池上英洋さん著「西洋美術史入門」をずっと読んできましたが、だいぶ終わりが近づいてきました。
一回サラッと(読みやすいこともあり)読んだことありましたが、きちんと読むと細かいとこまで考えさせられますね。
さて、今日は風景画について書きたいと思います。
風景画というジャンルは宗教画や歴史画などに比べると比較的新しい分野です。画家が風景の美しさを描こうとして描いた風景画というものがどこから登場してきたのかを見ていきたいと思います。
アンニーバレ・カラッチ
「エジプトへの逃避」1603年
上の二枚は聖書の同じ場面を主題にしたものです。同じ主題にしてはアンニーバレ・カラッチの作品は人物の扱いが小さめで、風景が主役のようです。
この時代、画家は風景を描こうと思っても風景画を描く事はできなかったようです。
教会が最大のパトロンとして君臨していた時代には宗教画の需要はあれど風景画の需要はほぼ皆無でした。
アンブロージオ・ロレンツェッティ〈善政の寓意〉(部分)1338-40年
アンブロージオ・ロレンツェッティ〈悪性の寓意〉(部分)1338-40年
↑の二枚はイタリア中部の都市シエナの旧政庁にある壁画です。
善政の寓意の中では都市と田園の景色が描かれています。風景のようです。
しかしこの風景はルネサンス時代に繁栄したシエナの自画自賛のために描かれています。悪政の寓意は自分たちを律するために描かれています。
同じような目的のために描かれた風景にランブール兄弟が描いた「ジャン・ド・ベリー公のためのいとも豪華なる時禱書」があります。
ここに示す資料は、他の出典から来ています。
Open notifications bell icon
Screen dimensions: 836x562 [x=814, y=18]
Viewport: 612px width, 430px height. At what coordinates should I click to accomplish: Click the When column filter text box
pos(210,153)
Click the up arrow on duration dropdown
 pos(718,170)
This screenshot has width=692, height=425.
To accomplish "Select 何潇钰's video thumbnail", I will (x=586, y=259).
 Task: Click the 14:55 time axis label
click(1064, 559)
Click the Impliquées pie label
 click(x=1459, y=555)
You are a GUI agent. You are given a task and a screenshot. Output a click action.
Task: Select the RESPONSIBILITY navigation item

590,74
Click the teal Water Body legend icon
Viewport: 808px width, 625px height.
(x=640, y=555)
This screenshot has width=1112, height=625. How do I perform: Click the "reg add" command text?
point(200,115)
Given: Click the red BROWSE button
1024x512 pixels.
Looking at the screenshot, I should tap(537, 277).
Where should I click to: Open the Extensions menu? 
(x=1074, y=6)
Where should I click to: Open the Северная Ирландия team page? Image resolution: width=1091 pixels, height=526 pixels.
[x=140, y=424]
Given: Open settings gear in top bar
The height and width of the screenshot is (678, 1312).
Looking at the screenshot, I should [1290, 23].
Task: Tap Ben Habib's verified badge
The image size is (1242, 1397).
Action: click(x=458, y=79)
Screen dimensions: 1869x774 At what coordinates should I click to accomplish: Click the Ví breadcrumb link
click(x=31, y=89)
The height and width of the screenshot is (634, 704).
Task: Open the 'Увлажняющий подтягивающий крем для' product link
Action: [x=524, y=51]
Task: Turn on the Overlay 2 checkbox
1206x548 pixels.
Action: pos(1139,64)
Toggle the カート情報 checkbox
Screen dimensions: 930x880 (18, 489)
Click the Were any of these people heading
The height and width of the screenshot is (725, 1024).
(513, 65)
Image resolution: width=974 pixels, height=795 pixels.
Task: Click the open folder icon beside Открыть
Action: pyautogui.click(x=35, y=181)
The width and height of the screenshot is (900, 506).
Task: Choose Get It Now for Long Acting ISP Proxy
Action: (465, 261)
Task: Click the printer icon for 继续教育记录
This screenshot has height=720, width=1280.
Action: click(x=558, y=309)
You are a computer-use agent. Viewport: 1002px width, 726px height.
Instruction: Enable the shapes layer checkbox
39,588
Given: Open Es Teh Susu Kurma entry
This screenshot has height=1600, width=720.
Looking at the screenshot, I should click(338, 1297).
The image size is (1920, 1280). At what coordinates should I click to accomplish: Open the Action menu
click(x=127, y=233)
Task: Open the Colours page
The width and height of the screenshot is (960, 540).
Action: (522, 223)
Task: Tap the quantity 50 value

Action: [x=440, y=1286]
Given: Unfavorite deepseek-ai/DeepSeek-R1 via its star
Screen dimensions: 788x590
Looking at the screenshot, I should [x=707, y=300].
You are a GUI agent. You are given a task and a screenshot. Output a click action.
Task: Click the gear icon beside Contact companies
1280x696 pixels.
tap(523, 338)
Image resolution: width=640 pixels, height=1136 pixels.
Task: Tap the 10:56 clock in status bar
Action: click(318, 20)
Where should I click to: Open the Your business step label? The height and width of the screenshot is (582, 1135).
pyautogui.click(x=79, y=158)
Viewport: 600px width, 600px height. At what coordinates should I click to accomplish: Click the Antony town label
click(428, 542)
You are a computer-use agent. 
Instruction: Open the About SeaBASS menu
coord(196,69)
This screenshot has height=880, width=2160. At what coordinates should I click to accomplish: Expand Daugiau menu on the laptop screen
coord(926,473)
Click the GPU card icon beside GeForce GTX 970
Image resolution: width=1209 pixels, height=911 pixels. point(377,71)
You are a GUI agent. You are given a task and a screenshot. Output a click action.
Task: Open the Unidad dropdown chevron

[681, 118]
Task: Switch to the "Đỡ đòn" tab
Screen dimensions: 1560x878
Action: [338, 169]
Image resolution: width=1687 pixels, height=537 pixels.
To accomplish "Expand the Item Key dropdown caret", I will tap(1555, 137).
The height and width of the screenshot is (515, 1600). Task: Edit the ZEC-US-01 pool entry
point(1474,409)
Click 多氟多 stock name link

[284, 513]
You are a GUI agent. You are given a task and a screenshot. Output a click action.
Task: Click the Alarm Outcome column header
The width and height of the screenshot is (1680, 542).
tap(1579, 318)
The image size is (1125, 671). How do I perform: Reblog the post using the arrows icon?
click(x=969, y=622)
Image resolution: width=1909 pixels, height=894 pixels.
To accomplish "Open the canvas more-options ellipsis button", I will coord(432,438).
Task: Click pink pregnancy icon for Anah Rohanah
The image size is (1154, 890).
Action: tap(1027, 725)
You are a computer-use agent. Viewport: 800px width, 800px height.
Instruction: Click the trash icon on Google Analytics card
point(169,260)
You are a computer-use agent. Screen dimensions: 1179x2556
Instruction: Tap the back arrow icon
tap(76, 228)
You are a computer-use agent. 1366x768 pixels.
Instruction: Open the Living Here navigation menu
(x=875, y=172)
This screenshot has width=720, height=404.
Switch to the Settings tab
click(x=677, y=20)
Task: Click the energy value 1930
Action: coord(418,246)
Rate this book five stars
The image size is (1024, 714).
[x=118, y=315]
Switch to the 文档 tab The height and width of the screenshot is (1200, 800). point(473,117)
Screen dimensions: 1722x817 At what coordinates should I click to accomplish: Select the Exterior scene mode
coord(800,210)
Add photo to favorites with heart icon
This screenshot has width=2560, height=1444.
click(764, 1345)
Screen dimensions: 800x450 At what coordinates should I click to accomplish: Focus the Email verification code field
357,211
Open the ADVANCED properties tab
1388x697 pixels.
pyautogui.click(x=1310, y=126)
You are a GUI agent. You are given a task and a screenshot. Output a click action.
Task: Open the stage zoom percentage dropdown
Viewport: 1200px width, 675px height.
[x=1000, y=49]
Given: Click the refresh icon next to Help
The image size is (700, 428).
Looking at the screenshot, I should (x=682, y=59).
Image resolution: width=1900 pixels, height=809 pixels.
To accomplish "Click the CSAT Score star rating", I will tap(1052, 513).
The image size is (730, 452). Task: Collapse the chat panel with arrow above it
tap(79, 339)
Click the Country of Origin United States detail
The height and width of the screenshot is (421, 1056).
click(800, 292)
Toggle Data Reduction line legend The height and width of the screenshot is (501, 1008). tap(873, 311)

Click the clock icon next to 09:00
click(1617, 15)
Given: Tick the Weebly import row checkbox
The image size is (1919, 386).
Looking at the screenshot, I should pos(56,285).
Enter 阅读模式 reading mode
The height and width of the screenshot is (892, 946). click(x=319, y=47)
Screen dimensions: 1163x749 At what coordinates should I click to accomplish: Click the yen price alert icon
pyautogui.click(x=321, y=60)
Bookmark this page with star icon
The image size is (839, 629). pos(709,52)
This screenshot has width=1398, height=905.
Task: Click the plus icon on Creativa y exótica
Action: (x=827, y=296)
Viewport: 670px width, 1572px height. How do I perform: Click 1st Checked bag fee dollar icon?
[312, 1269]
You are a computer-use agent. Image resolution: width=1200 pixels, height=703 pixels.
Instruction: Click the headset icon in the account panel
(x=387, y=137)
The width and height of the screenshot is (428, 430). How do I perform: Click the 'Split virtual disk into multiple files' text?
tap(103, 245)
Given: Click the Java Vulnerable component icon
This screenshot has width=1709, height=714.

これはベリー公のおかげで民は幸せに暮らしているということをアピールする目的があります。
純粋に風景を描こうとした最初の画家は…?
と探すと17世紀のオランダでみつかります。
17世紀のオランダは商人が主なパトロンでした。自宅の壁に飾るのには痛々しいキリストの磔刑図よりもニュートラルな風景画の方に需要がありました。
マインデルドホッベマ「ミッデルハルニスの並木道」
ホッベマは近隣の風景を描き続けた画家です。貧困のうちにこの世を去りました。
もう一人オランダの風景を描き、そして成功した画家にロイスダールがいます。
ヤーコプ・ファン・ロイスダール「ワイク・バイ・ドゥールステーデの風車」
ロイスダールはホッベマに比べると風車など「オランダの風景」というようなものを多く描きました。なので風景画としてみるよりもシエナの〈善政の寓意〉の壁画と同じ種類の風景かもしれません。
私も家に飾るなら風景画がいいなーとか本を読みながら思っていてふと振り返ると、人の顔の絵ばかり飾っていました。
人物画もいいですよね。
今日はここまで。
最後まで読んでいただきありがとうございました。